= Girl from the Main =

Formerly unidentified German murder victim

The Girl from the Main refers to a previously unidentified murder victim found in the Main River in Frankfurt, Germany. The decedent, aged 16 at the time of her death, had been physically abused and finally murdered before being dumped into the river, when she was found on 31 July 2001. She was identified in 2026 as Diana S.

== Case summary ==
On 31 July 2001, around 2:50 PM, passers-by found the wrapped and bound nude body of a 15-to-16-year-old girl. The body had a number of injuries all over which indicated serious abuse suffered over a period of years, none of which had been treated by a doctor. Among other things, her arms were malformed as a result of healed fractures, there were numerous longer scars in the area of the legs, trunk and forehead, burn scars from cigarettes, and a cauliflower ear caused by injury were found during the autopsy.
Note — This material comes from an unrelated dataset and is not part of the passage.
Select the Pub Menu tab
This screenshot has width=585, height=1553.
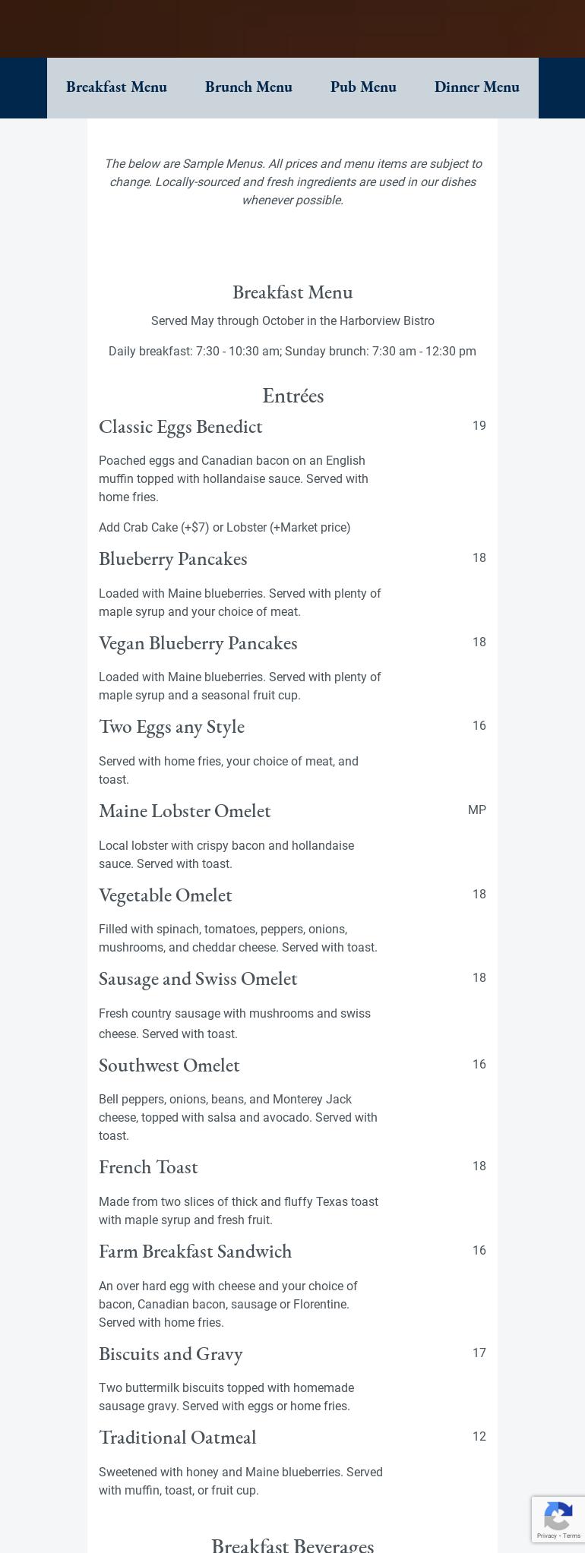click(363, 87)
It is believed that the girl looked about two years younger than her actual age, as she was in a stage of puberty more typical of that of a 13 year old girl. The girl was approximately 1.57 m tall, and weighed only 38.5 kg. The girl had dark brown hair, about 30 cm long. Her teeth were in poor condition, and there were no wisdom teeth. Her face was still in mostly recognizable condition, but her eye color was no longer ascertainable.

The victim's body had likely been in the water for 12–14 hours, and her murder had likely occurred approximately three days prior to discovery. Death occurred as a result of two fractured ribs that injured the lungs and spleen, caused by blunt force trauma. The body was tied up and weighed down with a parasol stand and thrown into the Main. Investigations revealed that the girl most likely was thrown into the water between the Griesheim barrage and the Wörthspitze. Among other things, due to a scarf-like object she had on her, it is assumed that the girl originated from the Pakistan-Afghanistan border area, but was living in the Frankfurt Rhine-Main area, perhaps as a domestic servant. However, on-site investigation revealed no clues about her identity or that of her killer(s). It cannot be excluded that the girl entered through diplomatic circles, in which investigations are difficult due to political immunity. The body was buried in the Heiligenstock cemetery; the funeral was financed by donations from the investigators.
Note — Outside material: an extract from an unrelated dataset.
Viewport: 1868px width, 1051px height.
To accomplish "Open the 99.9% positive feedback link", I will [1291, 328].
The case consistently receives substantial attention even after more than ten years. She was included in Operation Identify Me's second phase in October 2024.

On 18 May 2026, Interpol reported that the girl was identified as 16-year old Diana S. Her father, a German national, was arrested in connection with her disappearance. It is assumed that Diana S. was killed through repeated punches at her home in Offenbach between 28 and 31 July 2001. The BKA credited the identification to an anonymous tip provided through Operation Identify Me.